刹那、江澄の脳裏を過っていったのは、同じ顔で江澄を見つめる『別の時代』の金凌の姿である。
同じ様な遣り取りを交わしたのは、決して初めてというわけではない。数えきれない程の過去から正解を掴もうとしたが、どれも掴みきれずに去っていくばかりだ。
時代は違えど、似た人生を繰り返して江澄と金凌は生きてきたが、金凌が濁す言葉にはいつも「続き」がなかった。
何も告げられないまま、なにも変わらないままの二人でいること。きっと、今生も似たような光景を繰り返すのだろう。
わかりきっている展開を、江澄は別段気にすることもなく、そっと天を仰ぎ見ていた。
とある催しを行うとのことで、庭園で暫しの談笑を楽しんでいた参列者たちがチャペルの前へと集められる。続く話も見つからないまま、江澄たちは流れに沿って人々の輪の後方へと加わった。会話の途切れた気不味さもあり、江澄はほんの少しだけ金凌と距離を置き、人の隙間へと立つ。
厳かなチャペルの外観を背に、魏無羨は両手の中の鮮やかな花々を見せつけるかの如く、ブーケをしっかりと握り締め、頭上へ高々と掲げ上げた。雲の切れ間から差し込まれた陽光が、まるでスポットライトの様に魏無羨を照らし、参列者たちは揃って祝福の眼差しを彼に送る。
「さて、俺のブーケが欲しい奴はいるかー? 幸せのお裾分け、奪い合ってでも取ってやってくれ! これは全員参加だからな? 絶対に落とすんじゃないぞ!」
「魏嬰、もう少し真面目にやって」
魏無羨が行おうとしているのは、結婚式において定番の催しであるブーケトスだ。
本来美しいはずであった儀礼は、魏無羨の雑な台詞で一気に台無しにされるが、それでも人々は微笑みを絶やさない。幸福の花束が宙を舞うのを今か今かと待ちわび、藍忘機とて言葉では苦言を示しながらも、その頬は緩んだままだ。
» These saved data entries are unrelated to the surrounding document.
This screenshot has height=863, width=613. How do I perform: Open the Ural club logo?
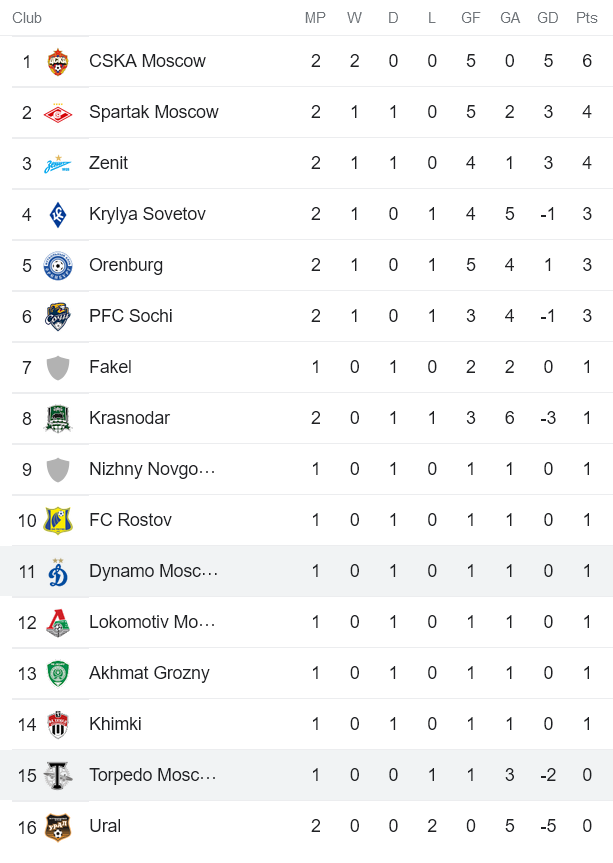[x=58, y=827]
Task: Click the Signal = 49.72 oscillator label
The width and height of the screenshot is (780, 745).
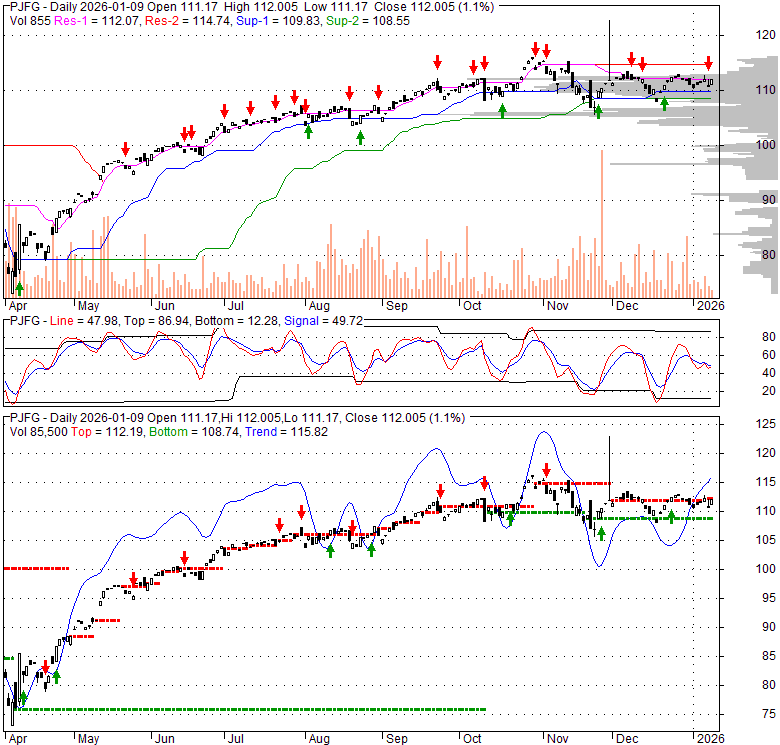Action: click(x=314, y=320)
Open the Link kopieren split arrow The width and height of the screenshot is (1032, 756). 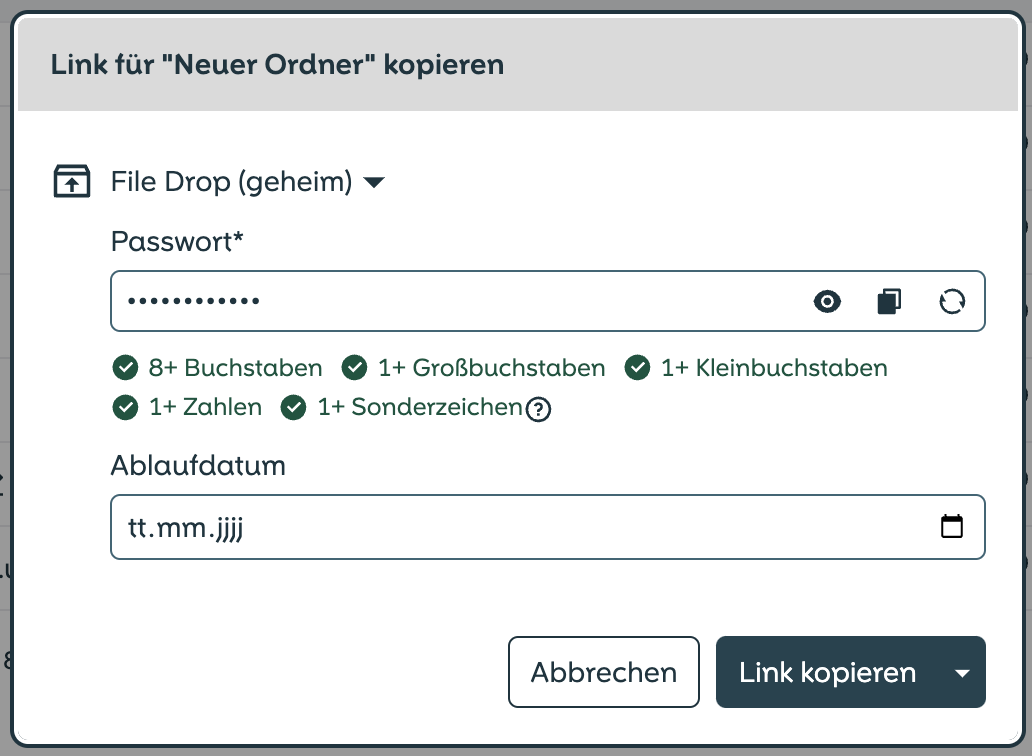click(962, 672)
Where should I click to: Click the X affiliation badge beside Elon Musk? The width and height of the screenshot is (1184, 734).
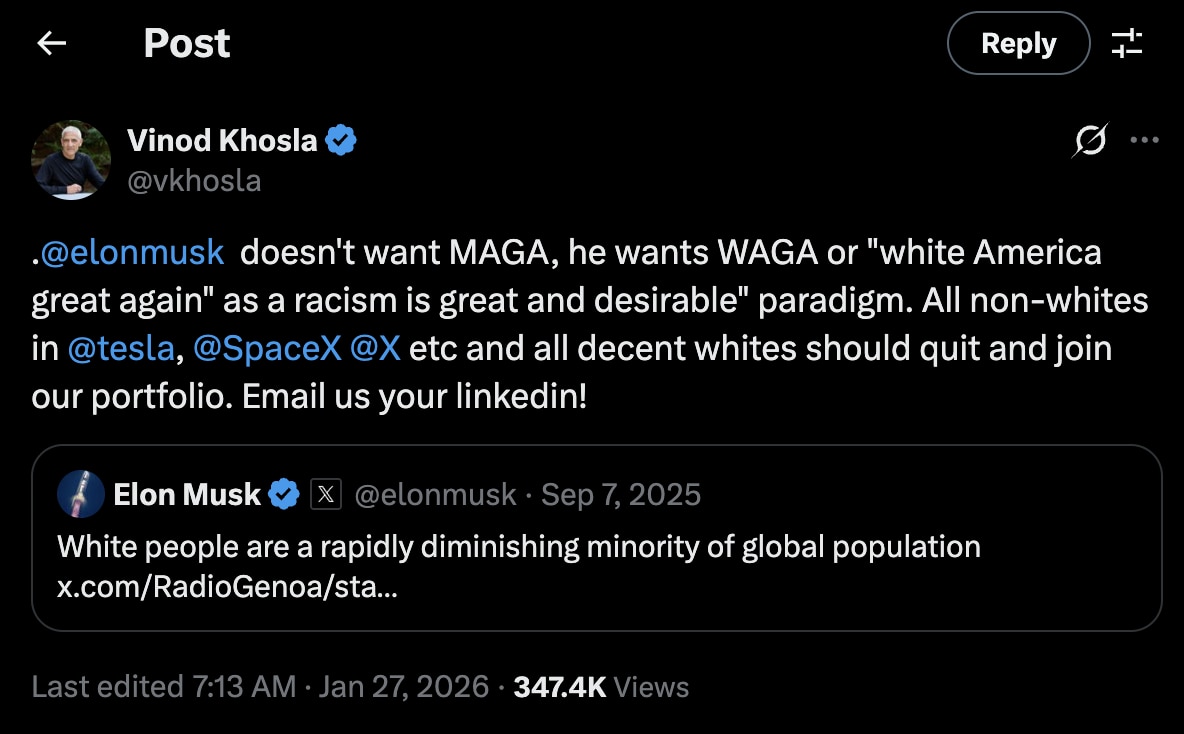[x=328, y=492]
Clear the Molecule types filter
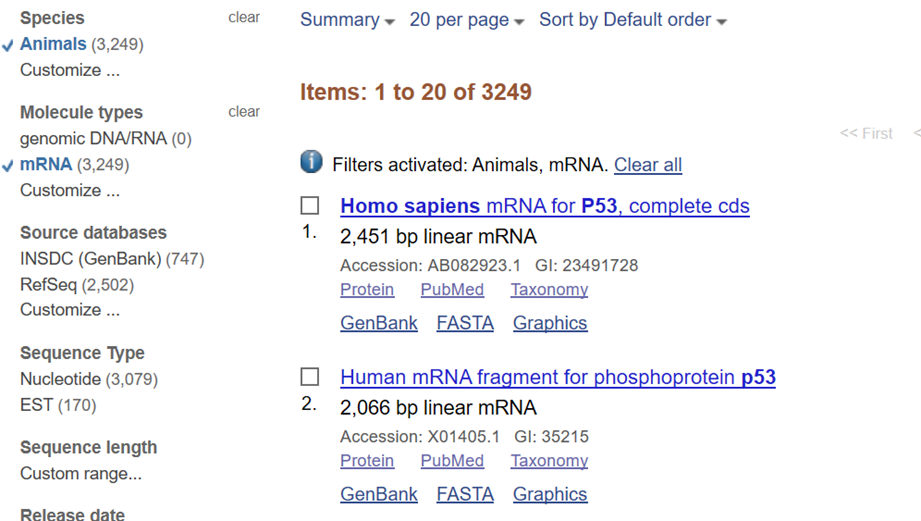The height and width of the screenshot is (521, 921). point(244,112)
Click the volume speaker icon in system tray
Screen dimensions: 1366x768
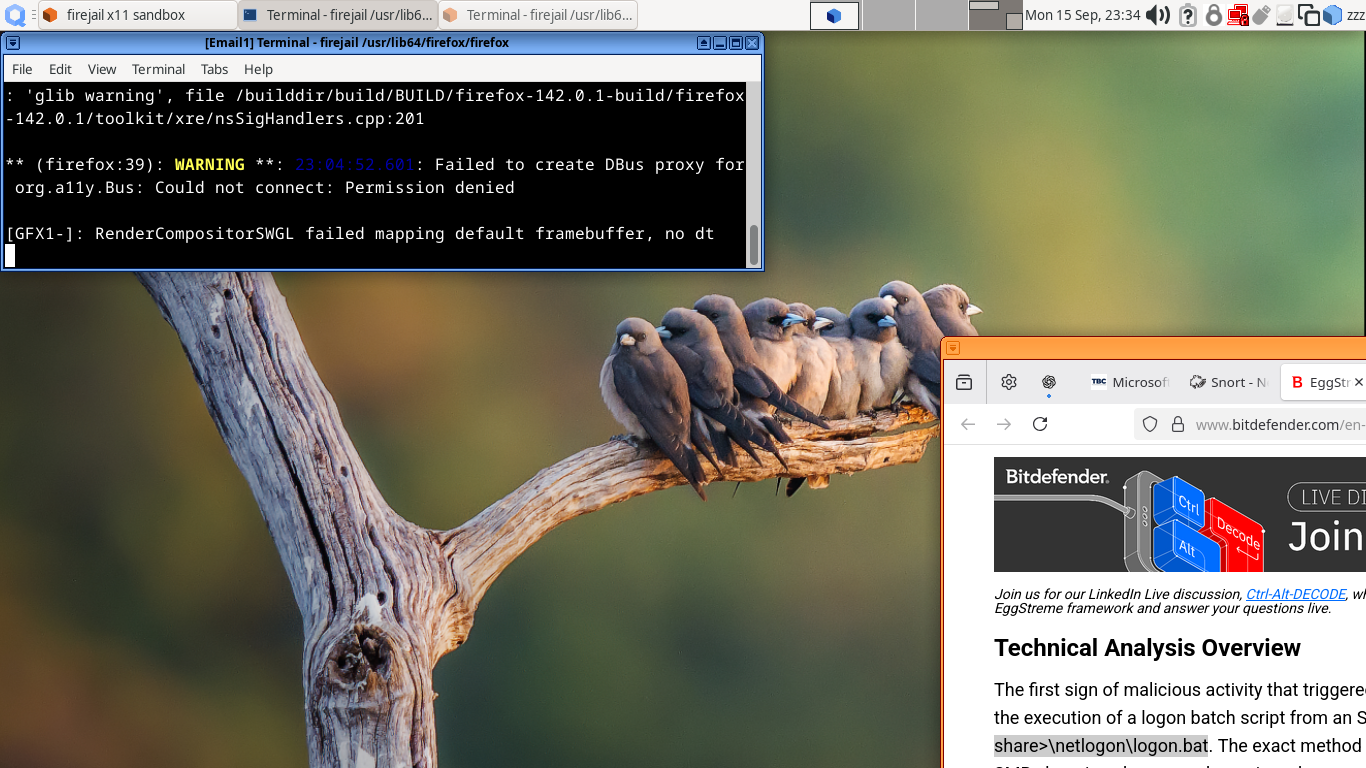tap(1157, 15)
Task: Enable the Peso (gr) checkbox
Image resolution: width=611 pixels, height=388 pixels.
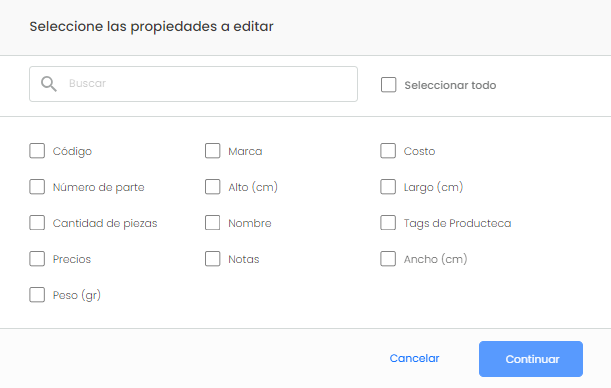Action: (x=37, y=295)
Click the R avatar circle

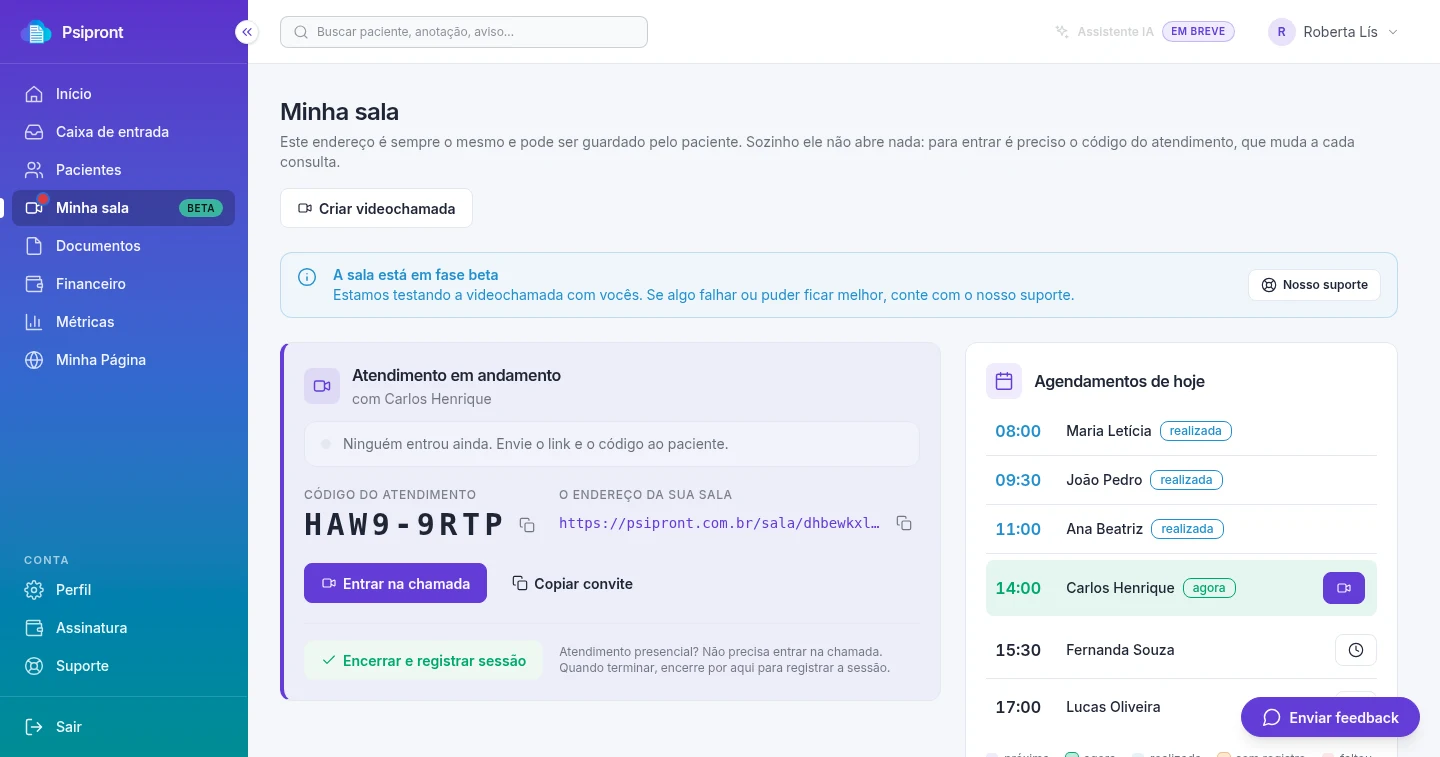(x=1282, y=32)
ふと、魏無羨は江澄の方へと目を向けた。ほんの一瞬だけ交わされた視線に江澄はぴくりと眉を跳ね上げる。彼の言わんとすることは、なんとなく察しがついているのだ。
魏無羨はくるりと参列者たちに背を向け、そっと瞼を閉じる。手の中の愛と幸福へ祈りを込める様に、花束へ額を押し当てて魏無羨はにやりと笑うと、高らかに声を上げた。
「ほら、受け取れよ!」
愛と幸福と祈りを詰め込んだウェディングブーケは、そうして天高く放り投げられたのだった。